It is easy to become discouraged - to lose faith. I am certain, with every fiber of my being, that God is directing our family to move. Although I have missed "home" for a number of years, Sir Knight and I have never felt directed to move there - until a little over a year ago. God had to change both Sir Knight's and my heart and open our eyes to new possibilities for us to even consider this move, but we both are convinced this is the direction God is leading. I am so certain that we are moving, that I have packed up a majority of our belongings. But then, I open my eyes and see our failing economy, lackluster real estate market and international unrest and I start to question. Did I hear you right, Lord? Is it really you, or just my own desires cloaked as "your will"? I begin to lose faith.

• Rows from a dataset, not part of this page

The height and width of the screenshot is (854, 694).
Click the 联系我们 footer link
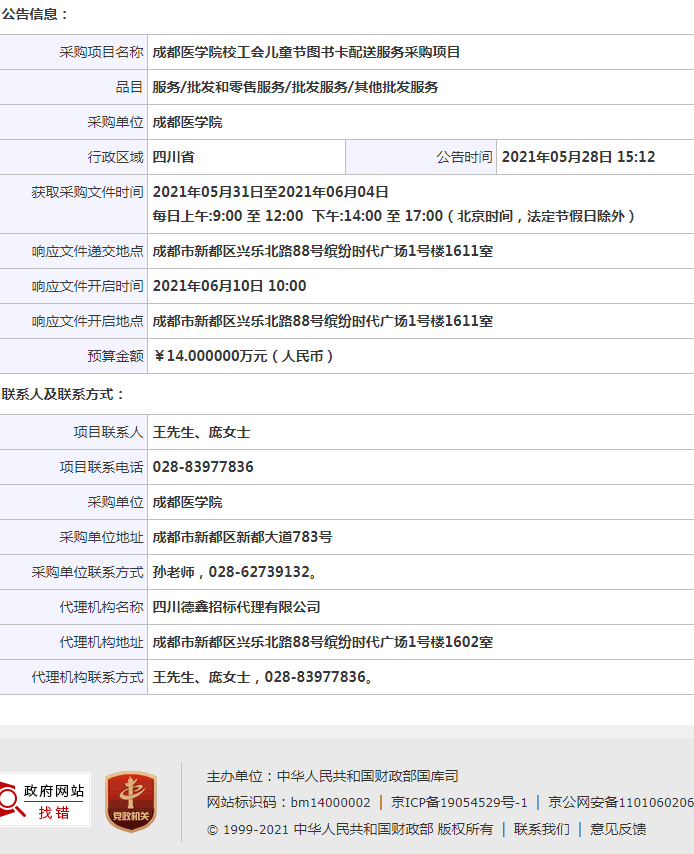541,829
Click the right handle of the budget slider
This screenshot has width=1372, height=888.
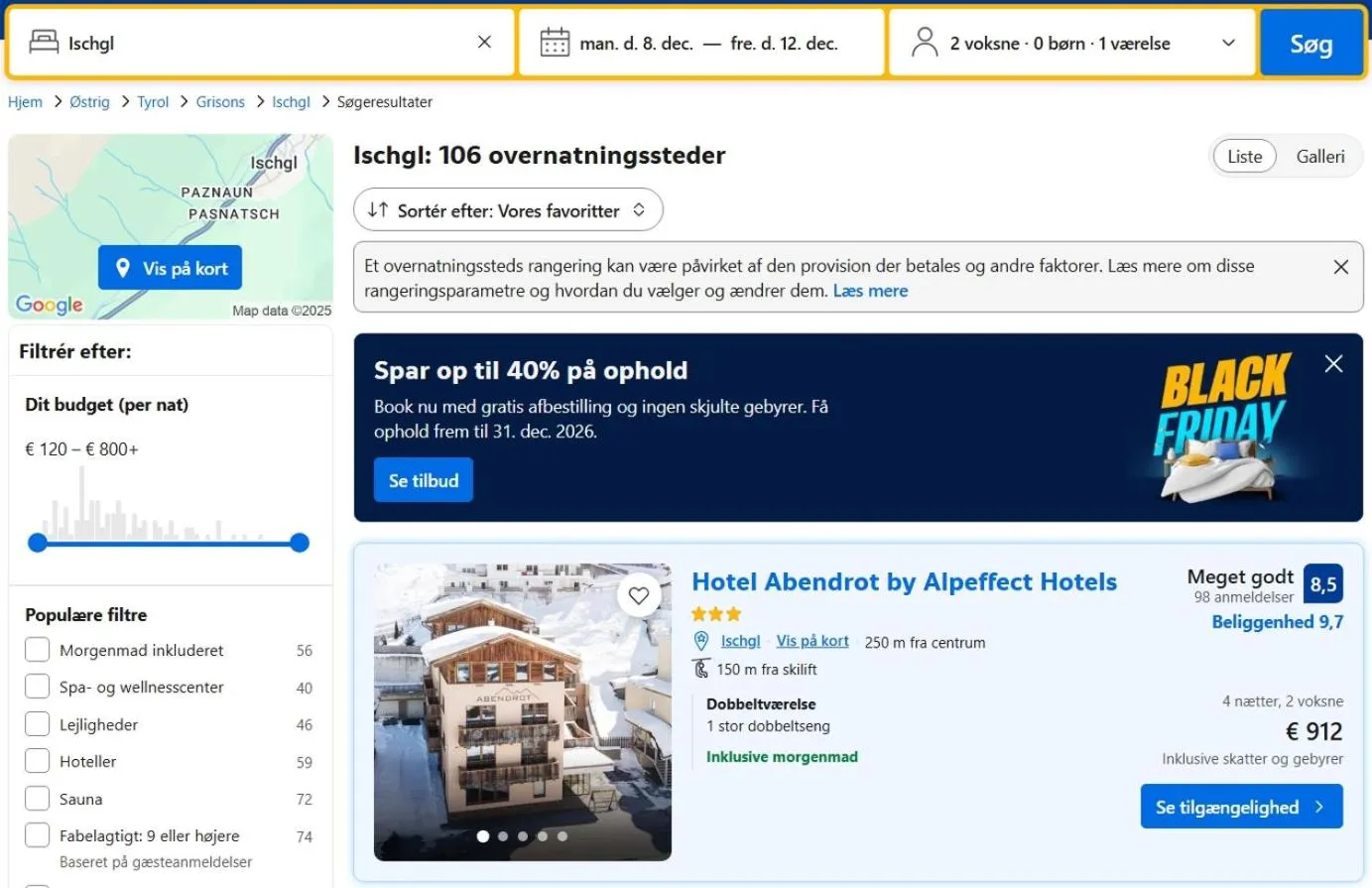298,543
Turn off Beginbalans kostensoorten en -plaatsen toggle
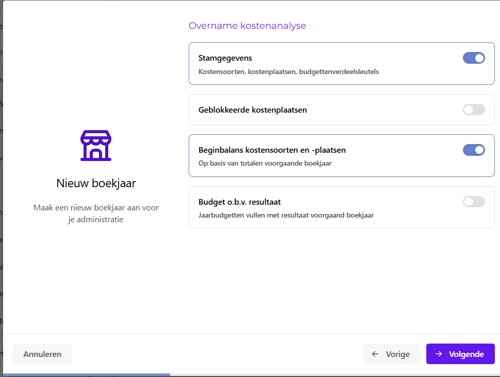 [x=474, y=150]
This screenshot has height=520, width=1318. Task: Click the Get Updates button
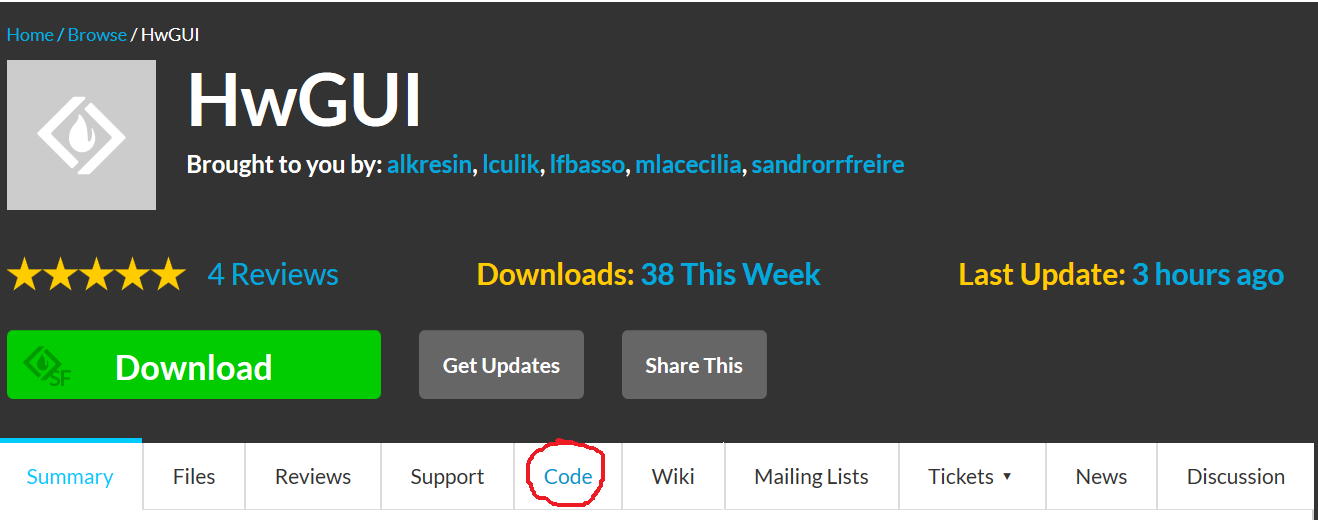[501, 365]
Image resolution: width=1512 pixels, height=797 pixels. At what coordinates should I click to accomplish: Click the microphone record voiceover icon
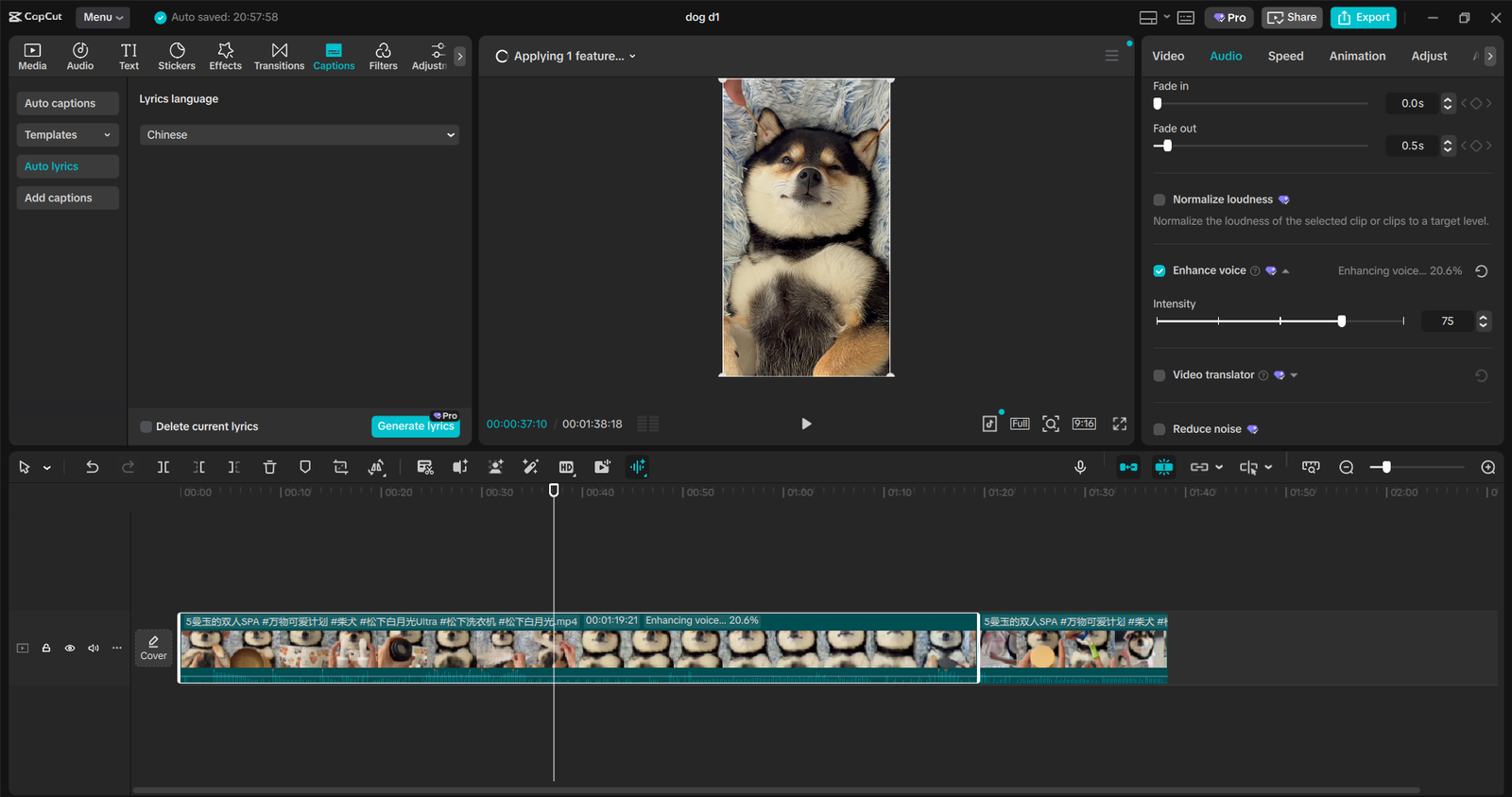tap(1080, 467)
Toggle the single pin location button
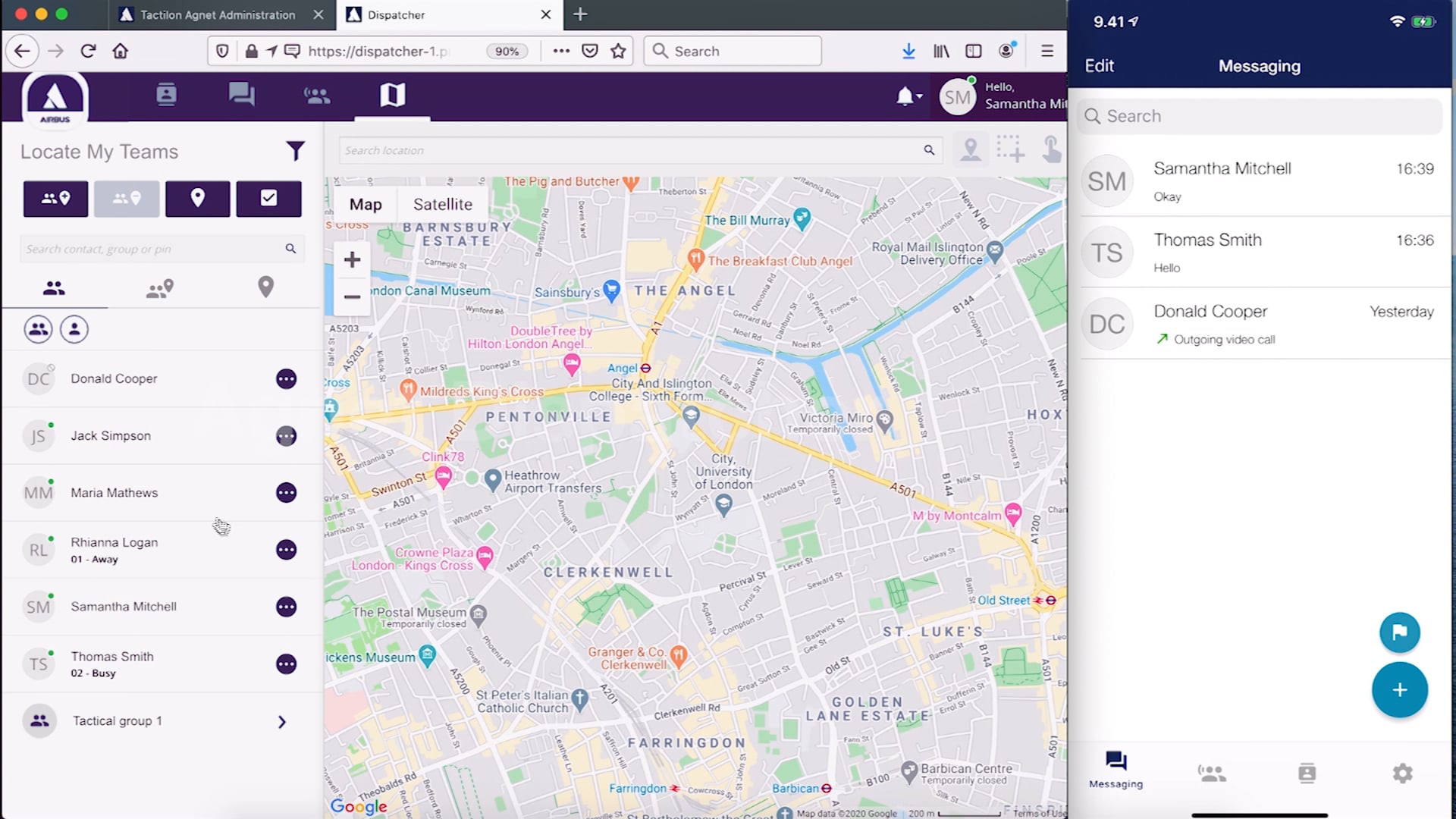Viewport: 1456px width, 819px height. click(x=197, y=199)
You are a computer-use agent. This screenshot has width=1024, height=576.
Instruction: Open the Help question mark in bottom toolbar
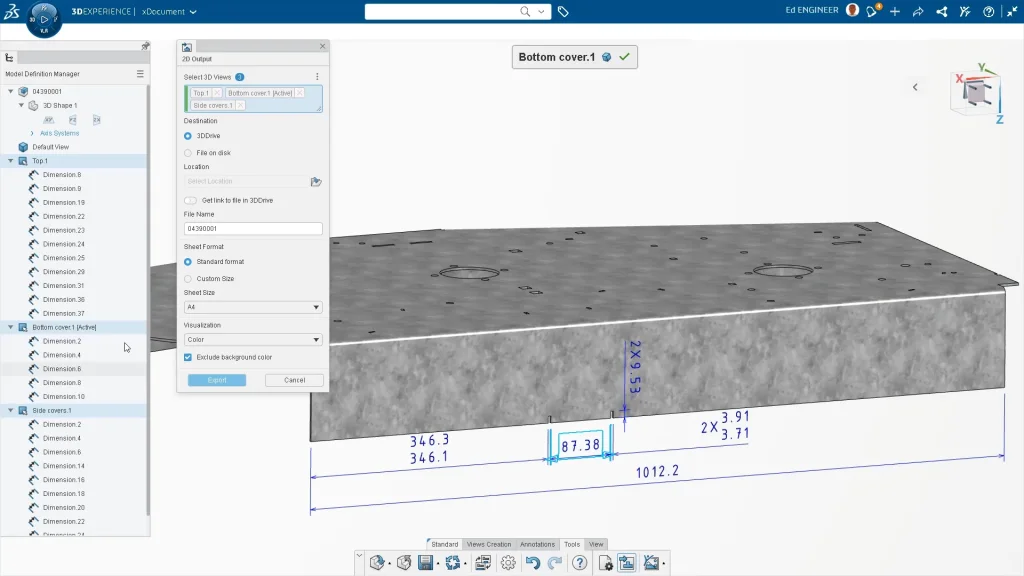coord(580,563)
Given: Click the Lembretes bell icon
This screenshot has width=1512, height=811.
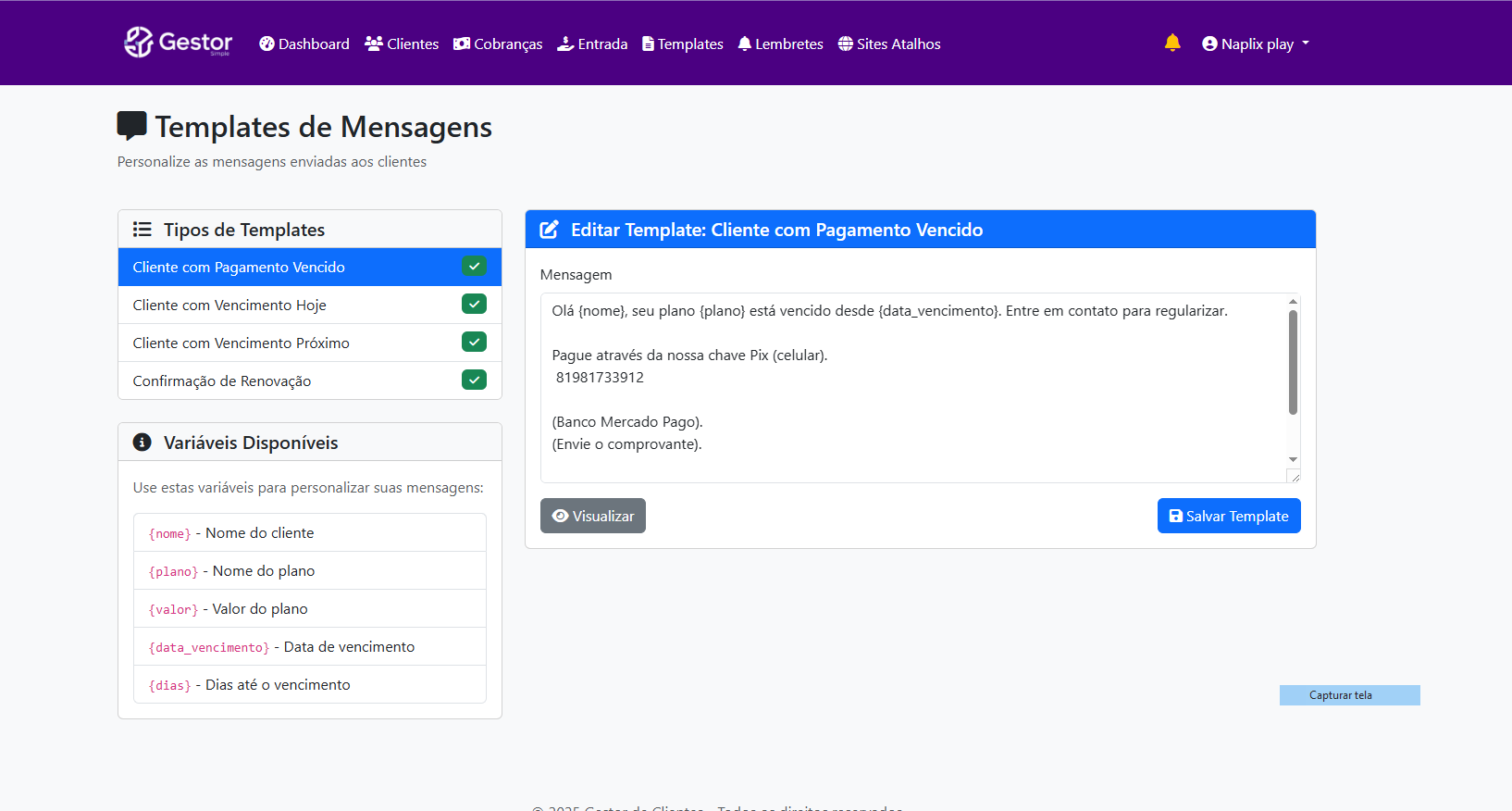Looking at the screenshot, I should click(x=745, y=44).
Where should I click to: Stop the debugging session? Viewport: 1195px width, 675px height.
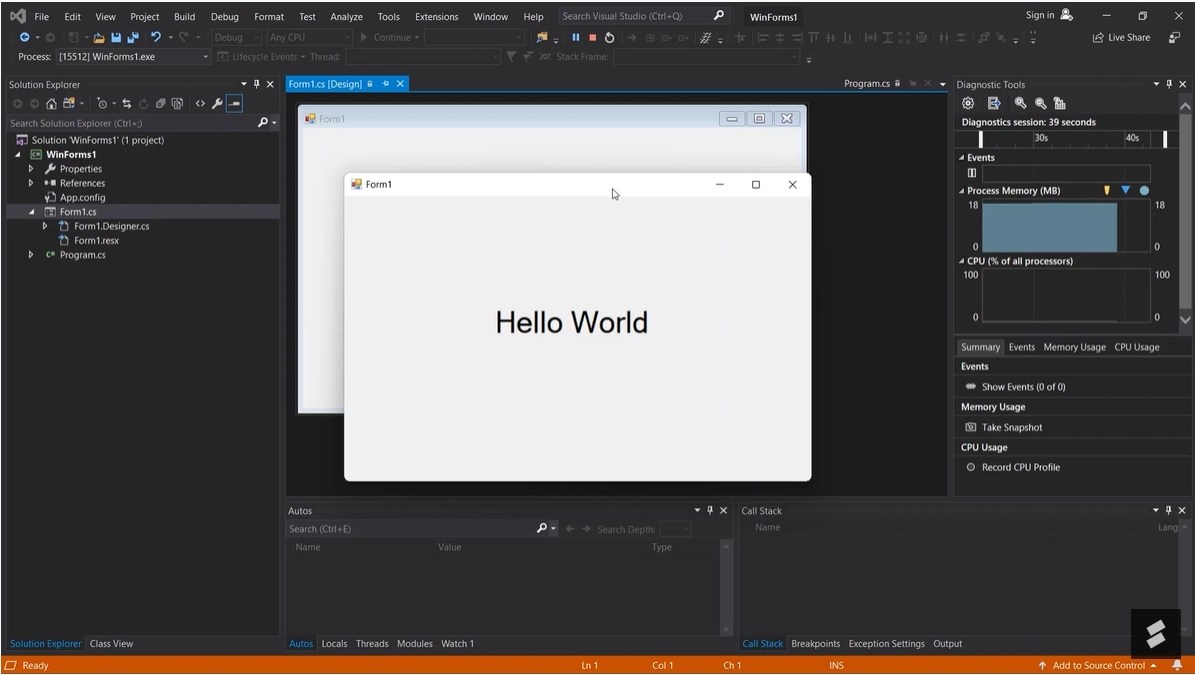coord(594,37)
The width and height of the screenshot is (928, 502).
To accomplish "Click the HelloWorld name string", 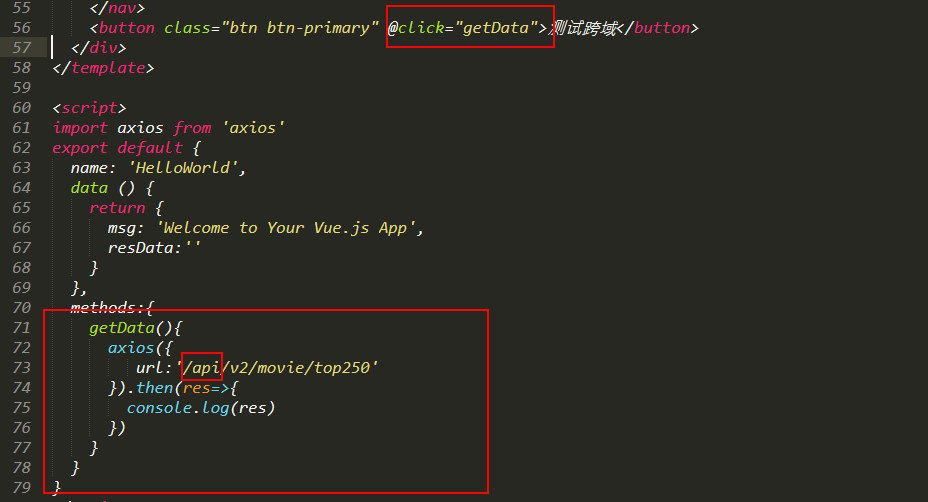I will tap(182, 168).
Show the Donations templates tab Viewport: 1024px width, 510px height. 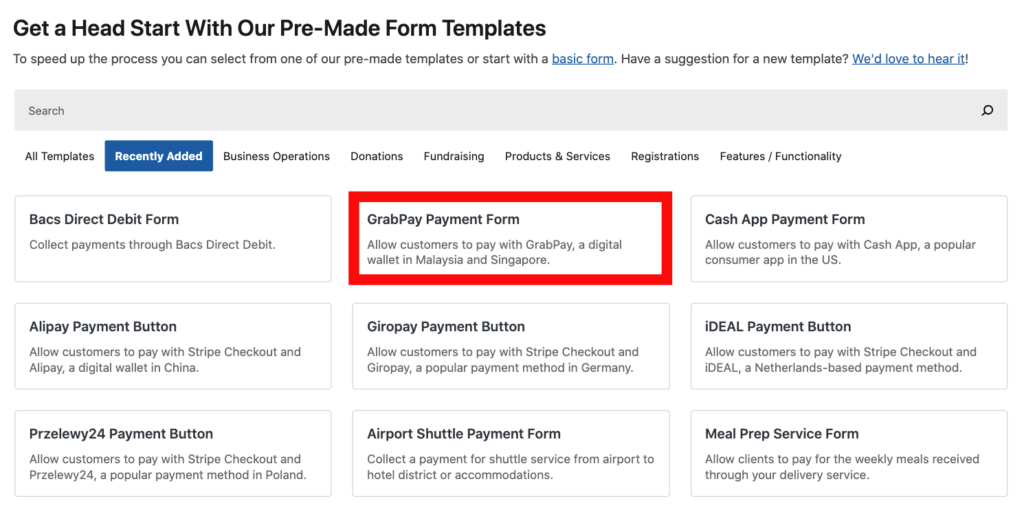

As I was sweeping my shouse today, thinking about that fact that nobody would ever buy our property and we were "stuck" here forever and generally feeling sorry for myself, I began reflecting on the uprising currently overtaking Egypt. Our world is experiencing the consequences of one woman's lack of faith. By encouraging Abraham to produce children with Hagar, Sarah gave birth to the Muslim nation. God had told Sarah many years before, that she would be the mother of a great nation. Years went by, hopes faded and Sarah decided to take matters into her own hands. She decided to "help" God out. In doing so, she was directly responsible for the greatest enemy of the Hebrew people to ever walk the face of the earth. Not only did Sarah lose faith, she caused her husband to questions his faith as well.
As usual, God spoke to me through His word. He showed me my propensity toward a lack of faith. He showed me that no matter how long it takes, He is faithful in His promises. It doesn't matter if everything looks hopeless - He has it under control. He also showed me that one woman's faith (or lack thereof) can affect the entire world.
I will be steadfast. I will not lose hope. I will be marked by faith.